■ Work instructions
Omitting all pictures, retype the entries below exactly as given.

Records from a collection

┄┄┄┄┄┄┄┄┄┄

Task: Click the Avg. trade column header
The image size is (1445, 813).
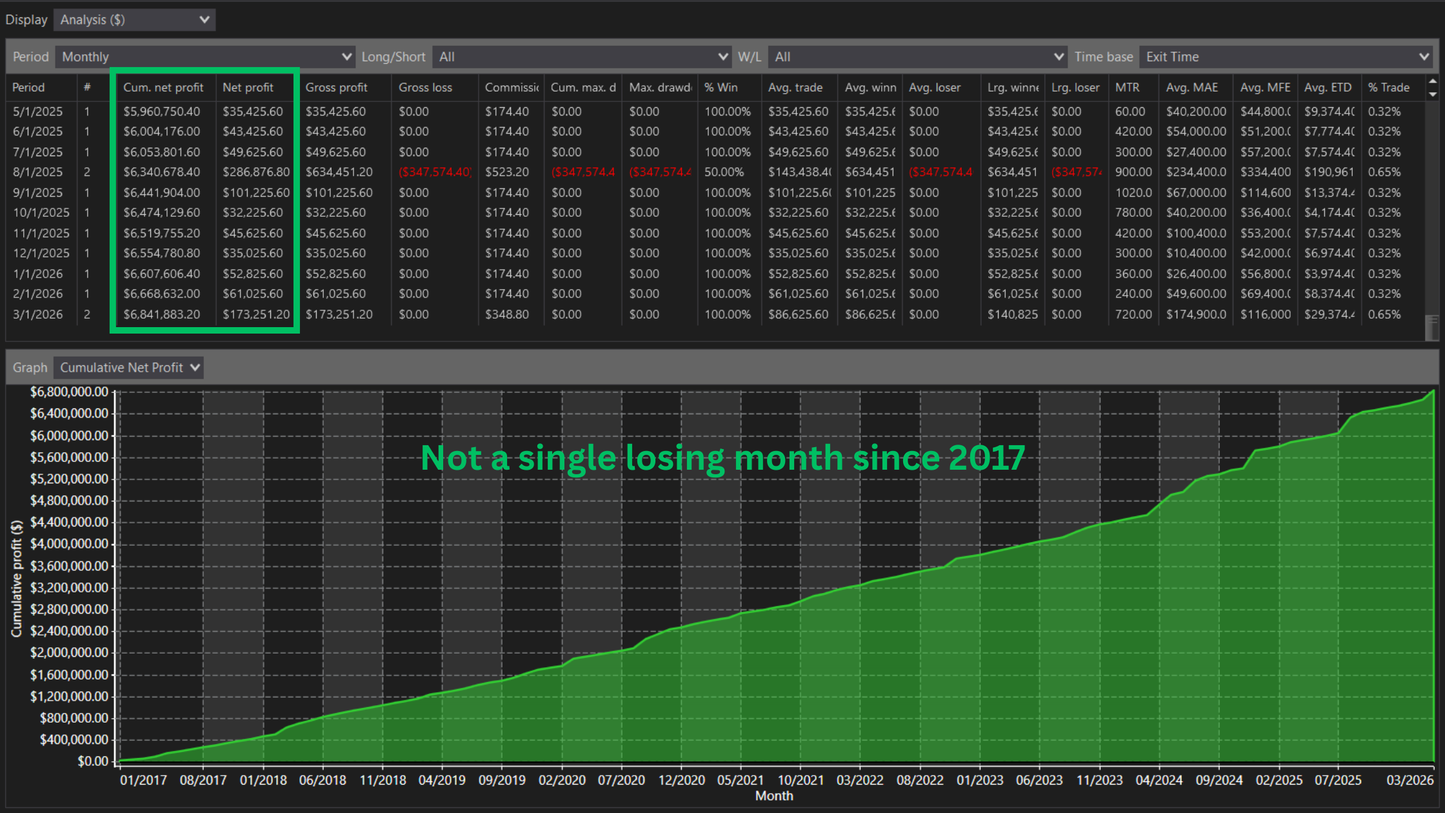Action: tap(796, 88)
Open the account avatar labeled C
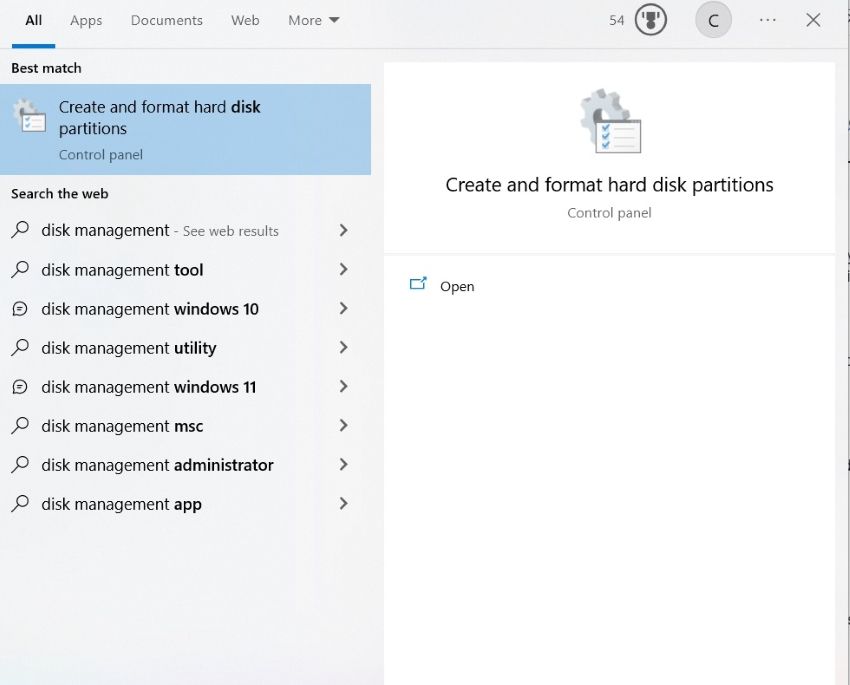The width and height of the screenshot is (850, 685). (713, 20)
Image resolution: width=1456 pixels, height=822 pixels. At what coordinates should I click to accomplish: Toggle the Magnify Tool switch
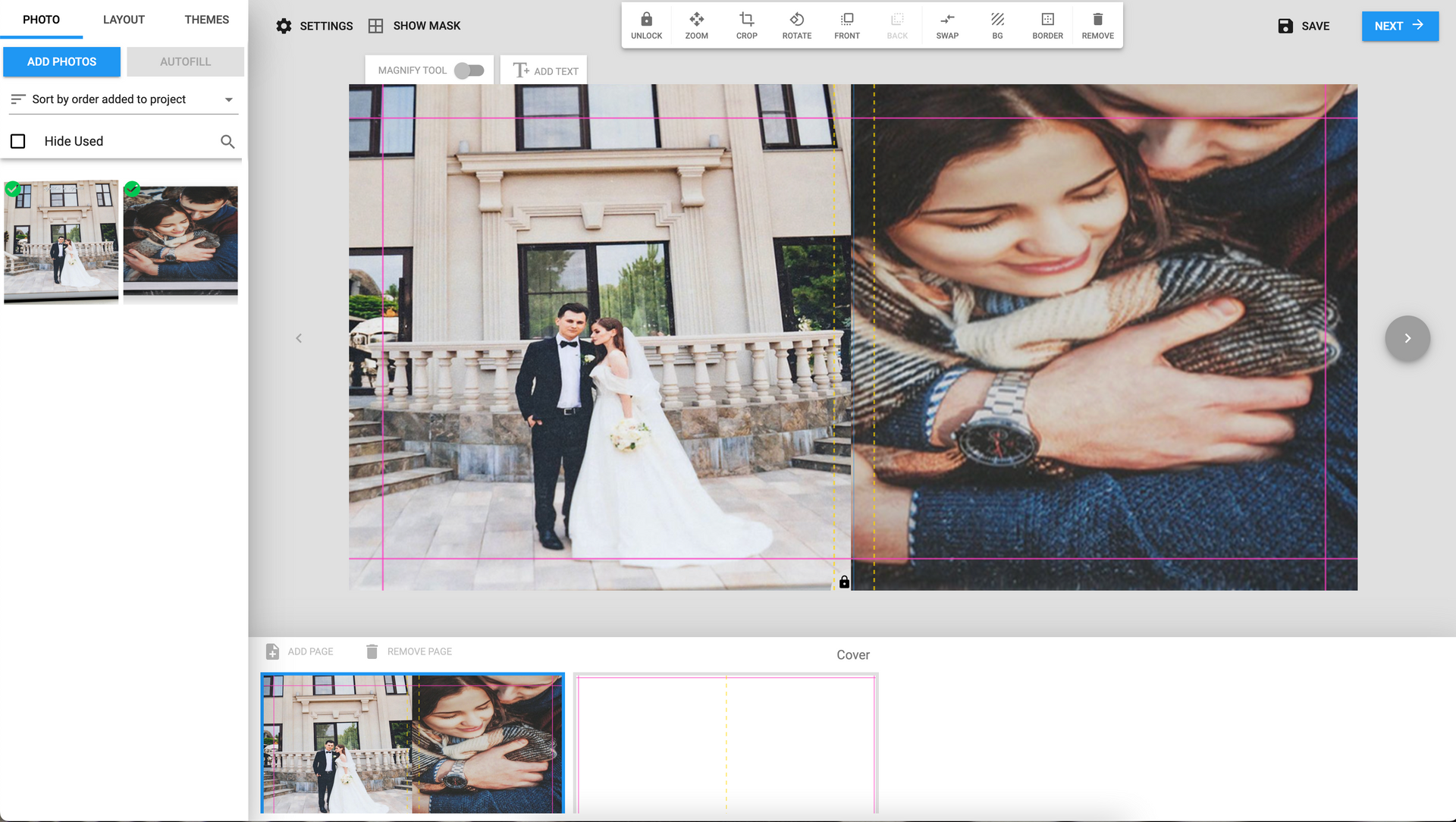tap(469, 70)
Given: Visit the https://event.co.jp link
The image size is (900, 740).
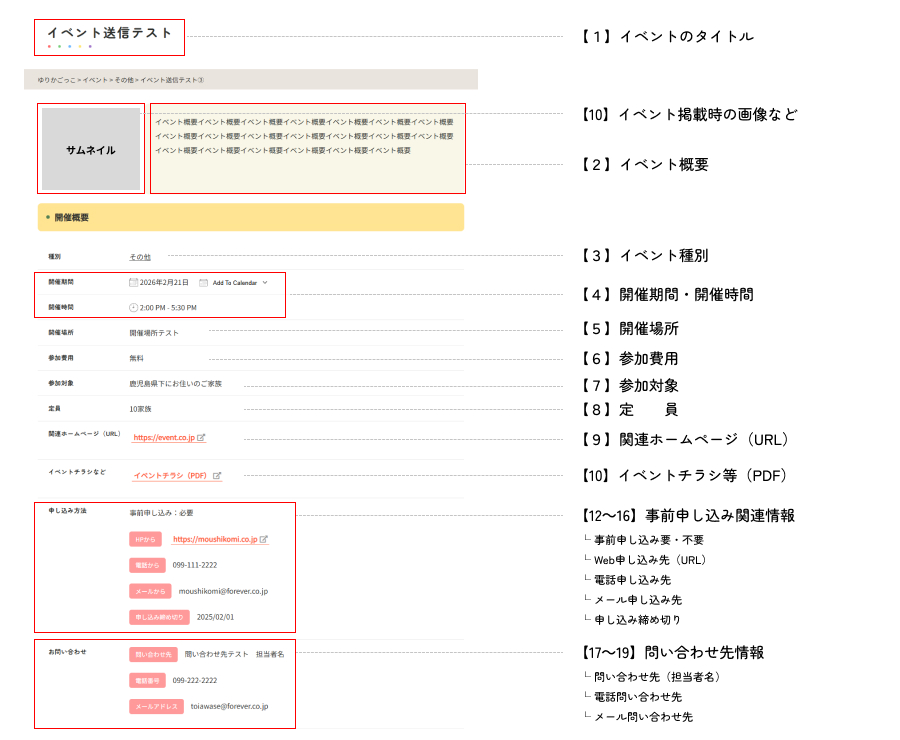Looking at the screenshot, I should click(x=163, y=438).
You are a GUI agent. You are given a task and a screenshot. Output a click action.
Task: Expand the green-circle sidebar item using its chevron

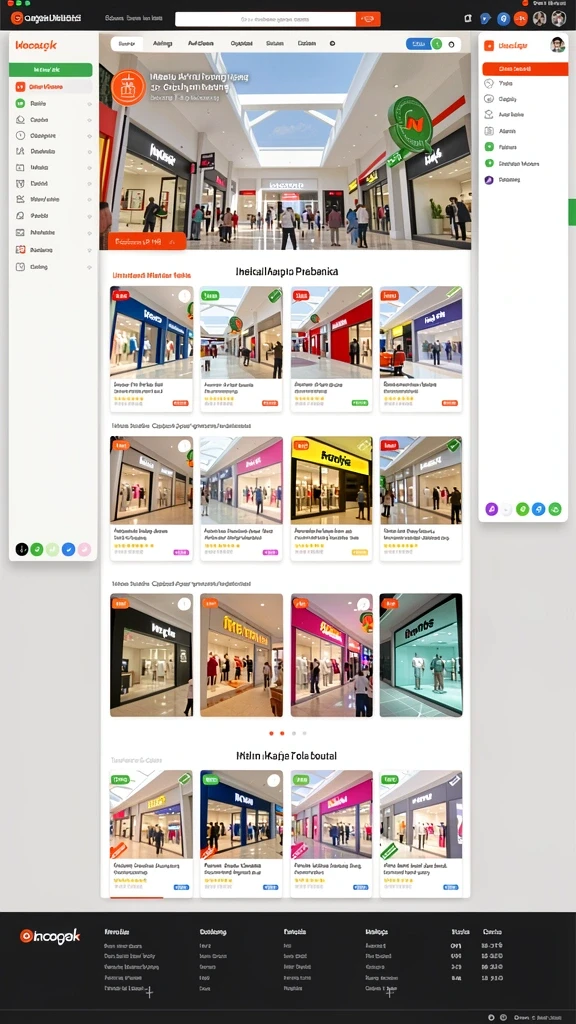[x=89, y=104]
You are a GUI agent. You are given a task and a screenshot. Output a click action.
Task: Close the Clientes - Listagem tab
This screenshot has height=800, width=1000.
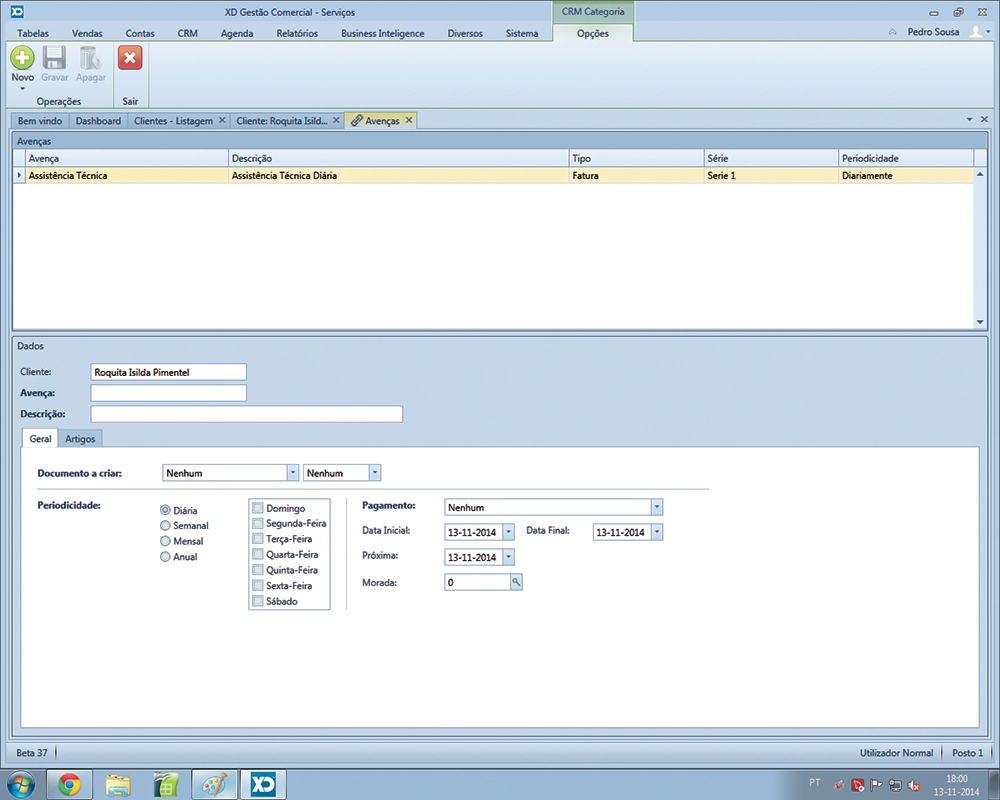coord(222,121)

┄┄┄┄┄┄┄┄┄┄

■ Task output
Task: Click the Avg. trade column header
The image size is (1445, 813).
Action: tap(796, 88)
Open the account avatar labeled C
The width and height of the screenshot is (850, 685). (713, 20)
Image resolution: width=1456 pixels, height=822 pixels. At what coordinates should I click to accomplish: Toggle the Magnify Tool switch
tap(469, 70)
Given: Visit the https://event.co.jp link
The image size is (900, 740).
Looking at the screenshot, I should click(x=163, y=438).
You are a GUI agent. You are given a task and a screenshot. Output a click action.
Task: Expand the green-circle sidebar item using its chevron

[x=89, y=104]
You are a GUI agent. You are given a task and a screenshot. Output a click action.
Task: Close the Clientes - Listagem tab
This screenshot has height=800, width=1000.
coord(222,121)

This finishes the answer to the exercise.